Er hatte sich in der Lady getäuscht, denn offenbar verschwendete sie gar keinen Gedanken daran, sich gegen ihr Schicksal zur Wehr zu setzen. Warum er so sicher war, dass sie etwas im Schilde führte, konnte er sich nicht recht erklären. Es handelte sich wohl um eine Mutmaßung, einen Instinkt. Und vielleicht war auch Angst im Spiel gewesen. Er war so weit gekommen, da konnte er es sich nicht leisten, dass sie ihm entwischte. Eigentlich hätte er sich bei ihr entschuldigen müssen, weil er ihr so misstraut hatte, aber dafür wäre es erforderlich gewesen, ihr seinen Argwohn zu gestehen. Das war natürlich völlig undenkbar, also würde er es auf eine wortlose Weise erledigen. Mehr konnte er sich selbst nicht zugestehen, denn nur deswegen war er auch engagiert worden.
Plötzlich bemerkte er eine Bewegung an der Doppeltür, die er die ganze Zeit über so unverdrossen beobachtet hatte. Die Tür ging auf, eine schlanke Gestalt trat nach draußen auf den Balkon. Sie trug einen dunklen Mantel und eine Hose, in einer Hand hielt sie einen Zylinder.
Die Lady hatte also mitternächtlichen Besuch empfangen.
Dann war sie also gar nicht so unschuldig, wie er angenommen hatte.

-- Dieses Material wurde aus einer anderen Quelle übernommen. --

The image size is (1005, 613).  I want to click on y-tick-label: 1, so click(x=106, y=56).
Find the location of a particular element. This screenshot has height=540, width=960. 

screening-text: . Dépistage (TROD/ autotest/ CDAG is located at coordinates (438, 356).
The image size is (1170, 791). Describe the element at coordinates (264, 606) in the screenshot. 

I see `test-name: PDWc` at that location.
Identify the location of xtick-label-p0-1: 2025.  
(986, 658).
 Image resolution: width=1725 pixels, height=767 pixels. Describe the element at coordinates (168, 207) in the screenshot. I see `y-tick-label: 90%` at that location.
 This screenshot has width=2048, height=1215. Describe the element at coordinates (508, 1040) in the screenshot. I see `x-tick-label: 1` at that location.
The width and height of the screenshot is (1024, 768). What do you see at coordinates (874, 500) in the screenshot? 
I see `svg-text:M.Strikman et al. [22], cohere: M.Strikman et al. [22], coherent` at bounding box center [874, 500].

Kerrs Mundwinkel verhärteten sich. Er hätte es wissen sollen. Das erklärte Mademoiselle Bonnevals hartnäckigen Widerspruch gegen ihre arrangierte Heirat ebenso wie die Suche ihres Vaters nach einem Bewacher, der sicherstellen sollte, dass sie auch bei ihrem Bräutigam ankam. Ihr Liebhaber musste schon etwas Skandalöses auf dem Kerbholz haben und für sie gänzlich ungeeignet sein, dass solche Maßnahmen erforderlich wurden, die Tochter zu verheiraten.
Kerr hatte fast schon Mitleid mit dem armen Teufel, der gezwungen war, sich mit einem letzten heimlichen Besuch von ihr zu verabschieden. Seine Geliebte würde am Nachmittag an Bord der Lime Rock gehen, und damit war das Ende dieser Affäre gekommen.
Es konnte nicht schaden, dem Gentleman diese Tatsache vor Augen zu halten, überlegte Kerr. Es durfte kein hysterisches Lebewohl geben, auch keine Rettungsversuche in letzter Minute oder andere zum Scheitern verurteilte Heldentaten.
Kerr stieß sich von der Hauswand ab und überquerte lautlos die Straße. Als er das Stadthaus erreichte, hörte er auf dem Balkon über sich leise Schritte. Den Mann konnte er nicht länger sehen, da der genauso wie er selbst von dem Balkon verdeckt wurde. Vermutlich bewegte er sich zu dem geriffelten Metallpfeiler gleich neben Kerr. Der ging genau dort in Position und wartete ab.
Das Balkongeländer knarrte, als der Unbekannte darüberkletterte, dann konnte Kerr die Stiefel des Gentlemans sehen, der langsam an dem metallenen Pfeiler nach unten glitt. Etwas an der schlanken Statur des Mannes irritierte Kerr für einen winzigen Augenblick, doch es blieb keine Zeit, sich damit zu befassen, da er bereits zum Angriff überging. Er bekam den Schurken zu fassen, umklammerte ihn mit den Armen und wollte ihn mit sich zu Boden ziehen.
Seine Hände ertasteten sanfte, rundliche Formen, ein Duft nach Seife und Veilchen hüllte ihn ein. Im gleichen Moment stieß sein Opfer einen gellenden Schrei aus, der ihn so erschreckte, dass er seinen Griff ein wenig lockerte und zurückwich, stolperte und zu Boden fiel, den mysteriösen Gentleman aber mit sich riss. Die Luft wurde ihm aus den Lungen gepresst, als Mademoiselle Bonneval auf ihm landete und er zusätzlich den Druck ihrer Hüften auf seinen Lenden spürte.